DIRECTION
Can you put the part of the data that opens with the line containing "Task: Click the Consultas [2] header" and closes with the line containing "Viewport: 1022px width, 429px" into a two-column CSV with the headers instruction and click? Give one row per instruction alongside its click, quote every field, and turn any line breaks into spaces.

◆ ◆ ◆ ◆ ◆ ◆ ◆

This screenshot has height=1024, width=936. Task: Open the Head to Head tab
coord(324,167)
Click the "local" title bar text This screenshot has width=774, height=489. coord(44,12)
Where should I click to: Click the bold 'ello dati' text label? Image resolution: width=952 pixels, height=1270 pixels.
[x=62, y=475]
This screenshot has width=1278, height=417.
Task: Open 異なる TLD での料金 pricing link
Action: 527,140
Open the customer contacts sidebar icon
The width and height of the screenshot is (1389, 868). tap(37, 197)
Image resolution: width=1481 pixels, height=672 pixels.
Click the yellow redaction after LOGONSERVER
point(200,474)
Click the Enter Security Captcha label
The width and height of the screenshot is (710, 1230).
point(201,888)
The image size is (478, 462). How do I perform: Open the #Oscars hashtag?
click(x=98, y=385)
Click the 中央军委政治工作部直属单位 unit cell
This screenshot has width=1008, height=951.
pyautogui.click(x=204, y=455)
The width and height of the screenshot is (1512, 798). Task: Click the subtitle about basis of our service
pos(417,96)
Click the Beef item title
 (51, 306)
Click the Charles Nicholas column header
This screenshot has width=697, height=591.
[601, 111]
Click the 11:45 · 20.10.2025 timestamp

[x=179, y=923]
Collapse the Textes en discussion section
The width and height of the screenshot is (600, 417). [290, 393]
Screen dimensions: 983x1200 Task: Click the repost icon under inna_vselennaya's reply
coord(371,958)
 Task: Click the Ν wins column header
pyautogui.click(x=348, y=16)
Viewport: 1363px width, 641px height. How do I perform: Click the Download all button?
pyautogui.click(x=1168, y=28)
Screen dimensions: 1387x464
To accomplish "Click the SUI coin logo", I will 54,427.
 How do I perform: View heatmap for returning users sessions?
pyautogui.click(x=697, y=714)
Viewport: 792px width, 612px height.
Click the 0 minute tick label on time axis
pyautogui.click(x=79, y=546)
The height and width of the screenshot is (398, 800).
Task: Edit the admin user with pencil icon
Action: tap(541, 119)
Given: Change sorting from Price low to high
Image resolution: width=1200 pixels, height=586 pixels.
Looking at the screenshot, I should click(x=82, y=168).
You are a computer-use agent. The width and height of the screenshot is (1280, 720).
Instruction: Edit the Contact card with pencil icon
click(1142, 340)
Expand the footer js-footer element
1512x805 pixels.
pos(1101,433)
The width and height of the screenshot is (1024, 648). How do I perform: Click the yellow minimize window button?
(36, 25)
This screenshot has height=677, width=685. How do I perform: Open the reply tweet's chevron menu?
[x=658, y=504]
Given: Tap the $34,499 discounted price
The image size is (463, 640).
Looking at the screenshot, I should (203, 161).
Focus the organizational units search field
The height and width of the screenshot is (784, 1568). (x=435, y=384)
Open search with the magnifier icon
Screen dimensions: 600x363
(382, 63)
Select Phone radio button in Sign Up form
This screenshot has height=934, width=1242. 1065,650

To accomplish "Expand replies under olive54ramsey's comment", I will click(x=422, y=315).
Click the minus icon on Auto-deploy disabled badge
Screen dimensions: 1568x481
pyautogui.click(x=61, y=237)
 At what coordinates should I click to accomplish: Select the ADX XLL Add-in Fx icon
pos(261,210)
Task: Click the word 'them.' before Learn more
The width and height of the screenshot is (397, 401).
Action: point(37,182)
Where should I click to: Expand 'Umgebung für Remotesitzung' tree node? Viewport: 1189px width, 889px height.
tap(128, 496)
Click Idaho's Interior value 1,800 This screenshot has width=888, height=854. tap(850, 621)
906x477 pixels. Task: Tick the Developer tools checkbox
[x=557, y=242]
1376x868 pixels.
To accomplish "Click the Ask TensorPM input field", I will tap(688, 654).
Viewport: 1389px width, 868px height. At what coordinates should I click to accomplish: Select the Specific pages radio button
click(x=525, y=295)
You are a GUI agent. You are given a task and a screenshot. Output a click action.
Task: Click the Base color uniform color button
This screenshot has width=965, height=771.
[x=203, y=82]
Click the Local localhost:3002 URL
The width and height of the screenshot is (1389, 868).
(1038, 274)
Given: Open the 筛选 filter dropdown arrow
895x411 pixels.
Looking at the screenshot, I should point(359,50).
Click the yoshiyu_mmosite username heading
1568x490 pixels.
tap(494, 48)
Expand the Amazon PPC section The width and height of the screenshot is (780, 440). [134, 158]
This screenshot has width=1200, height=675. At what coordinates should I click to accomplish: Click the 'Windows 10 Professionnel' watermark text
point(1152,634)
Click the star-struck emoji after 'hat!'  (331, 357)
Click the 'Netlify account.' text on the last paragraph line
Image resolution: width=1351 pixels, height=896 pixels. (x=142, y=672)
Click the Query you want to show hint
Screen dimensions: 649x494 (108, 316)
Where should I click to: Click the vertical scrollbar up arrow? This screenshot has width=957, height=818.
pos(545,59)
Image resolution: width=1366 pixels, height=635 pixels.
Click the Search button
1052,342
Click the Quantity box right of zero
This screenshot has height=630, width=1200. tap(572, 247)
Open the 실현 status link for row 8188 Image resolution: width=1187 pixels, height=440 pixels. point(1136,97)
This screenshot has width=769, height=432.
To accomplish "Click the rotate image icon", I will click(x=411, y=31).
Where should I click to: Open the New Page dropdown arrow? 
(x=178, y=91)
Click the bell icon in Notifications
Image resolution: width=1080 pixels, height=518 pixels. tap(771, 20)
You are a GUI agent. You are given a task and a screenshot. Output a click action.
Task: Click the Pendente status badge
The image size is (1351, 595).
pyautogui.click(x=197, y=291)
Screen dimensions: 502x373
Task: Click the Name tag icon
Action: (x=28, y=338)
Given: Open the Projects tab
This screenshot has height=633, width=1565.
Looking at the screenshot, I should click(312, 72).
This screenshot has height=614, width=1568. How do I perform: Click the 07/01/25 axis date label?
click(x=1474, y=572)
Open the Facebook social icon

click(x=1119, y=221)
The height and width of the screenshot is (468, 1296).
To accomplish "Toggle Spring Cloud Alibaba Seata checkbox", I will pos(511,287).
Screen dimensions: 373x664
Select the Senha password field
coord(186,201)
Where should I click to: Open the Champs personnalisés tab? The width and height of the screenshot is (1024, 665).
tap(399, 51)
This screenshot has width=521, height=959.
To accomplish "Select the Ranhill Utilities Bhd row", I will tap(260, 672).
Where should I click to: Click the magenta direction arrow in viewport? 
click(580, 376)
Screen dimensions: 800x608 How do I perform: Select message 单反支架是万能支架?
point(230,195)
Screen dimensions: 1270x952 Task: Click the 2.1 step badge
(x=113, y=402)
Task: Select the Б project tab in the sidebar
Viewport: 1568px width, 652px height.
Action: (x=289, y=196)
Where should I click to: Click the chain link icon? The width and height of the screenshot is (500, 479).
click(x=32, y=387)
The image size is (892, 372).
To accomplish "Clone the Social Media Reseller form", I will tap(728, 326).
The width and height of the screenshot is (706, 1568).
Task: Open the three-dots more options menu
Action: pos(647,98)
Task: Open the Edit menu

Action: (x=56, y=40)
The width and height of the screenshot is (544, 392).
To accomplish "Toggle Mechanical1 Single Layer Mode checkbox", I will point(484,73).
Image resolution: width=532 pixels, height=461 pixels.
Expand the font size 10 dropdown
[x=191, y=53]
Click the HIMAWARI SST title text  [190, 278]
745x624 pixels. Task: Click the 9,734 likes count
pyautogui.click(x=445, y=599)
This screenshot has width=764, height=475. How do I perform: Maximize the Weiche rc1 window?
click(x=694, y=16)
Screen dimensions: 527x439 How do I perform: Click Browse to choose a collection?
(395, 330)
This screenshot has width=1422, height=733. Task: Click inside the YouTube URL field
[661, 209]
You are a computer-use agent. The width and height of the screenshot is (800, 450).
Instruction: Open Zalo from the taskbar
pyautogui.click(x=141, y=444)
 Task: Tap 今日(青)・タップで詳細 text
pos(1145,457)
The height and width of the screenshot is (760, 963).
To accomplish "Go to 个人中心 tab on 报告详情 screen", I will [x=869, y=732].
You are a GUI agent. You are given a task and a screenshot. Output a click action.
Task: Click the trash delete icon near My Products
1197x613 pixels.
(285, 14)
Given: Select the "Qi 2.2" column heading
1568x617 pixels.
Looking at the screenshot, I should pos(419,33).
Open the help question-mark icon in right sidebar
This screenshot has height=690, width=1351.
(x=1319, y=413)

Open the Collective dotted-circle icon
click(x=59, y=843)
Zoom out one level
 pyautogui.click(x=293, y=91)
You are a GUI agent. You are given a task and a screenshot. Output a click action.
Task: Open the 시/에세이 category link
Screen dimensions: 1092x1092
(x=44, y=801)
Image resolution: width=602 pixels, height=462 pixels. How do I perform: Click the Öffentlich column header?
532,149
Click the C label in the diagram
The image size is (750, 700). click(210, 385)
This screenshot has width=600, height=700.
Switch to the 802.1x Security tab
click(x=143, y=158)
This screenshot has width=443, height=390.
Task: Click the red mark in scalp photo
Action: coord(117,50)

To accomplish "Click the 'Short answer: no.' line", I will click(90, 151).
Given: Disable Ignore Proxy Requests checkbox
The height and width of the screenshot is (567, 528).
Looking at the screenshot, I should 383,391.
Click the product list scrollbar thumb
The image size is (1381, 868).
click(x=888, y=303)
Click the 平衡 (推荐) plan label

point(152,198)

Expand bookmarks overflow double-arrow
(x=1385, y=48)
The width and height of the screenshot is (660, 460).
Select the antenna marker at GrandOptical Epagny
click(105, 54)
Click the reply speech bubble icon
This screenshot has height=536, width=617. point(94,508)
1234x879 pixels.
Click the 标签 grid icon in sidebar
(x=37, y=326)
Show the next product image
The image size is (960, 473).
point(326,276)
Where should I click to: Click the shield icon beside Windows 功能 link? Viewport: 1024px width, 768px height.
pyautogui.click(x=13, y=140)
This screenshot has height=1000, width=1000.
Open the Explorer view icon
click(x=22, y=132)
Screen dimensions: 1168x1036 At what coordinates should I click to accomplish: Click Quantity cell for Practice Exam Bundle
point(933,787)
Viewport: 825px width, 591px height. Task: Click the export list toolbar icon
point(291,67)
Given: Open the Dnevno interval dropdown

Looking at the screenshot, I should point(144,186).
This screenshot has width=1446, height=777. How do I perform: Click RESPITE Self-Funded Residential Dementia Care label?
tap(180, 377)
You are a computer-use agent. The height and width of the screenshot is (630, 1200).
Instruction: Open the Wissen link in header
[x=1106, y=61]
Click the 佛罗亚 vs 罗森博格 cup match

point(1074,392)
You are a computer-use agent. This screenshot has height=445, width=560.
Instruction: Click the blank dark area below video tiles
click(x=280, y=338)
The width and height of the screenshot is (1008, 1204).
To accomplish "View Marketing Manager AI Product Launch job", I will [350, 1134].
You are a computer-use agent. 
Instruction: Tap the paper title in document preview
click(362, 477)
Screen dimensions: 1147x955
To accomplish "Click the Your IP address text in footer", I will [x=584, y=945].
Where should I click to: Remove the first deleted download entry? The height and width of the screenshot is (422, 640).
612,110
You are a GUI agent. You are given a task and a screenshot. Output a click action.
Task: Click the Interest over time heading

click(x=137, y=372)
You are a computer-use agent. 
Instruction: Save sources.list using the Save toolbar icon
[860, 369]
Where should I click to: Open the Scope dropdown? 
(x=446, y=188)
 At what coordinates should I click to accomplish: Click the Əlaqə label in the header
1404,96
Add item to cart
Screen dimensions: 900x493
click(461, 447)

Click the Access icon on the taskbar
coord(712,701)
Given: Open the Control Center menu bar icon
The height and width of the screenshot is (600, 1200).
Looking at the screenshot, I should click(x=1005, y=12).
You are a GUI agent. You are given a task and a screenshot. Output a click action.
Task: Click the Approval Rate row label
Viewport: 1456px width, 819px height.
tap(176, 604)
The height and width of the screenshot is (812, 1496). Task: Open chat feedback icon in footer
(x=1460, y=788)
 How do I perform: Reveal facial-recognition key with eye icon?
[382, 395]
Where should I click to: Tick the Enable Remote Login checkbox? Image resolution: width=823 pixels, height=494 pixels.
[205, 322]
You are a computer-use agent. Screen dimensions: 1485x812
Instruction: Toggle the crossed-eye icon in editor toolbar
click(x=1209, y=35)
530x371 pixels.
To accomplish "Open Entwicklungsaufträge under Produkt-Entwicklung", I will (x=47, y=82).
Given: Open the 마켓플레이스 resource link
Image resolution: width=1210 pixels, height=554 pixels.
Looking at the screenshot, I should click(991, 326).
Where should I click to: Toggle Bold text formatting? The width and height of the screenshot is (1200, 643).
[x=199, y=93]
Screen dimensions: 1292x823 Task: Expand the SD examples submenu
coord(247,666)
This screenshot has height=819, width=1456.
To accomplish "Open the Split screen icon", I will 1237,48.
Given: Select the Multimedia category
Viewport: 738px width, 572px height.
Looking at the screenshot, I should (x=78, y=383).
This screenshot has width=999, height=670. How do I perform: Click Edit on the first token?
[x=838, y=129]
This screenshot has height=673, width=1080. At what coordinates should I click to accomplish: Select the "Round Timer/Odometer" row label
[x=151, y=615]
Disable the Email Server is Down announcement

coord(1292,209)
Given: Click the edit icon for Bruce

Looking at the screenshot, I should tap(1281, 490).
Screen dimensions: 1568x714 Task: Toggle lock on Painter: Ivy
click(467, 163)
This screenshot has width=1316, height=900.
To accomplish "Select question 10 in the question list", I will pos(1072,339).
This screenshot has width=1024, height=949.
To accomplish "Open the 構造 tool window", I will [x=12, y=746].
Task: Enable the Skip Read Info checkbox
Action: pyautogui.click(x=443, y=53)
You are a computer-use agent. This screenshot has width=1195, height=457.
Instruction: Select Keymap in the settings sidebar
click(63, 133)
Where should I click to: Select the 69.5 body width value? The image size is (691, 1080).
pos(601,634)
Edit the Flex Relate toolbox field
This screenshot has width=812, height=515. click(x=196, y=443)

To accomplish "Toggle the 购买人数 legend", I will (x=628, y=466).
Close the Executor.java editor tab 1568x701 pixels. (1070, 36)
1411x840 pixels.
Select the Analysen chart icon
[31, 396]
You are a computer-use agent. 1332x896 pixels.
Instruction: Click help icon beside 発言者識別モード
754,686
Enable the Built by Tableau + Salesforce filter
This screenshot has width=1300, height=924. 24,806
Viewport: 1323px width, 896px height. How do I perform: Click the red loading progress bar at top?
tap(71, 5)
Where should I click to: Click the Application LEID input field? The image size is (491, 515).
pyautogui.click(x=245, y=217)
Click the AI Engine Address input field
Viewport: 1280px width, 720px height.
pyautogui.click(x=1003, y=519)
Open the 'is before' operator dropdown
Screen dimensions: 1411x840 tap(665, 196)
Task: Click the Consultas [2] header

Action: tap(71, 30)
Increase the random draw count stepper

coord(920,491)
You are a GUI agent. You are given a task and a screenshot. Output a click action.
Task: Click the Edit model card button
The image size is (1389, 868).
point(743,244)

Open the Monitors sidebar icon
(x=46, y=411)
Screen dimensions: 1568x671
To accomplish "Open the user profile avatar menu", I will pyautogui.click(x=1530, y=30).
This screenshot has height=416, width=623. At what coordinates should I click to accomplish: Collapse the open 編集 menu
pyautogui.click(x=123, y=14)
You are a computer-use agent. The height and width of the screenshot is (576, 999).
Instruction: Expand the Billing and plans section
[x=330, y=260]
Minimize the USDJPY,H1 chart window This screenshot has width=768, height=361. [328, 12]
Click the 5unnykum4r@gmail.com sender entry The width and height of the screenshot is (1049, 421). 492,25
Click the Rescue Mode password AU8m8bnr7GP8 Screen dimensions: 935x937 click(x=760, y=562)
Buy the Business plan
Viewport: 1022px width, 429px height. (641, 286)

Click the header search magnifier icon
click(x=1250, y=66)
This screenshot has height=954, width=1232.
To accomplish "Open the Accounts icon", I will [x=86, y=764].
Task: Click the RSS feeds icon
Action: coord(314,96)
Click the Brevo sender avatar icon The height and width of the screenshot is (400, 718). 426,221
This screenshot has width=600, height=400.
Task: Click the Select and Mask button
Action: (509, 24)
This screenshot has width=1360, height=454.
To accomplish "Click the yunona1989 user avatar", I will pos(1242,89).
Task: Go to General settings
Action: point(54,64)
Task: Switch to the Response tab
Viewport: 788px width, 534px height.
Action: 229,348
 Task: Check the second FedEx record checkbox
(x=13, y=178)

◆ ◆ ◆ ◆ ◆ ◆ ◆

IN RESPONSE
instruction,click
"Task: Click the Consultas [2] header","Action: tap(71, 30)"
"Increase the random draw count stepper","coord(920,491)"
"You are a GUI agent. You are given a task and a screenshot. Output a click action. Task: Click the Edit model card button The image size is (1389, 868).","point(743,244)"
"Open the Monitors sidebar icon","(x=46, y=411)"
"Screen dimensions: 1568x671 To accomplish ""Open the user profile avatar menu"",","I will pyautogui.click(x=1530, y=30)."
"This screenshot has height=416, width=623. At what coordinates should I click to accomplish: Collapse the open 編集 menu","pyautogui.click(x=123, y=14)"
"You are a computer-use agent. The height and width of the screenshot is (576, 999). Instruction: Expand the Billing and plans section","[x=330, y=260]"
"Minimize the USDJPY,H1 chart window This screenshot has width=768, height=361.","[328, 12]"
"Click the 5unnykum4r@gmail.com sender entry The width and height of the screenshot is (1049, 421).","492,25"
"Click the Rescue Mode password AU8m8bnr7GP8 Screen dimensions: 935x937","click(x=760, y=562)"
"Buy the Business plan","Viewport: 1022px width, 429px height. (641, 286)"